[Lazarus] Howto work with wikiget and wikiconvert tools

Mon Jan 19 23:06:06 CET 2015

On Mon, 19 Jan 2015 19:11:39 +0100
Frieß <friess at gmx.at> wrote:

>[...]
> > I _feel_ that pagenames should be pure ASCII to avoid confusion, but I 
> > am not an expert on that.
> >
> It looks, the naming is allowed. See 
> http://en.wikipedia.org/wiki/Wikipedia:Naming_conventions_(technical_restrictions) 
> <http://en.wikipedia.org/wiki/Wikipedia:Naming_conventions_%28technical_restrictions%29>See 
> 'Title length' there. So the representation in the Filesystem must 
> handle this. Or the naming convention of the wikesite have a (internal) 
> rule, not to use UTF-8.

Of course the Wiki supports UTF-8 for page names.
The problem is that wikiget creates one file per page and so it needs
to map a wiki page name to a file name.
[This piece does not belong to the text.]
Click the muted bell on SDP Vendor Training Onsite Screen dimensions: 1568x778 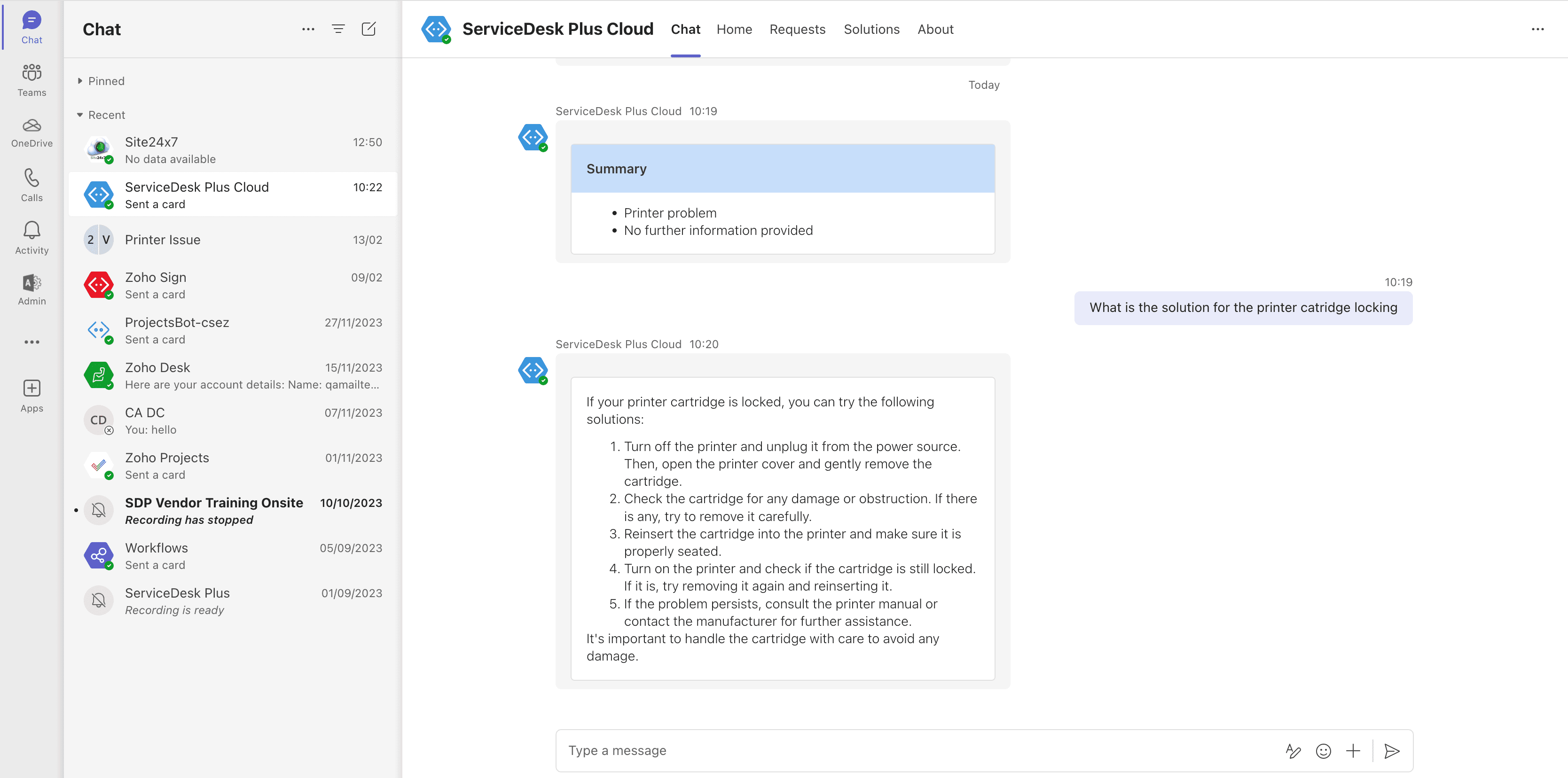(x=99, y=510)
The file name must also
work on all common file systems and version control systems.
For example the Wiki is case sensitive, file systems in general are not.
At the moment wikiget uses a simple mapping, that keeps English letters
and encodes the rest. This makes debugging somewhat easier.
Unfortunately it can triple the length leading to too long file names.
An alternative would be UTF-7 (i.e. special characters like \ and /
encoded).
Functions WikiPageToFilename and WikiFilenameToPage.

The Wiki allows pretty long page names. This means very long page names need a special
treatment. For example using a md5sum. OTOH long page names are bad
style, so it is better to rename the wiki page.

Mattias